Characters have functional names, like ‘Person’ (a captivating Abraham Popoola) or ‘Daughter’ (Sofia di Martino) and, save for those two main roles, the rest of the cast juggle the other characters between them, including a candle enthusiast, a Prime Minister, and a special forces captain. There’s a chance for everyone to shine, but I particularly enjoyed watching Francesca Mills and Paul G Raymond. At times, Pity feels like a sketch show or a parade of memes, but the overarching story – dizzying as it may be – knits everything together, including even the ice cream stand you can visit before taking your seat, and the tombola ticket you are given.
The rapid descent from quiet market square to war zone sounds improbable, yet our increasingly odd news headlines suggest the surreal can quickly come become real. Anti-Semitism has reared its ugly head, we’re careering towards the horror show that is Brexit, and the world is only a few tweets away from nuclear war under President Trump. Reality is skewed in this fiction market town (or, as Person points out, a town now without a market), and the supporting actors rise to the extra challenges of a surreal script, pushed to its furthest limits by director Sam Pritchard. How they manage not to corpse as Magimix boxes start raining from the sky or people deliver lines as their own ghosts, I’ll never know.
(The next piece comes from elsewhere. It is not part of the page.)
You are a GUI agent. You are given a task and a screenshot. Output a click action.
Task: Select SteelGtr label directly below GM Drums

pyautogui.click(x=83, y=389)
Unfortunately, Pity loses its way as anarchy truly descends from the half-way mark onwards; I wasn’t the only one shuffling in my seat when jokes about coffee shops and a song about sandwich fillings gave way to tanks and hostages. There are still light moments in the doom and gloom, including a spirited rendition of The Floral Dance, but a sniper saying ‘the reason I did it [shot someone] was no reason’, or a warlord talking of ‘understanding the necessity of a tank’ seemed like redundant lines. These were just two examples of the playwright’s over-reliance on deliberately clunky exposition, which would be fine in small amounts but here just lengthens the piece overall and feels slightly patronising. If you buy or browse the play text, you’ll see playwright Rory Mullarkey doesn’t use full stops, either. This makes it a really open text for a creative team to stage, but I couldn’t help wondering if punctuation was an early casualty of all those explosions.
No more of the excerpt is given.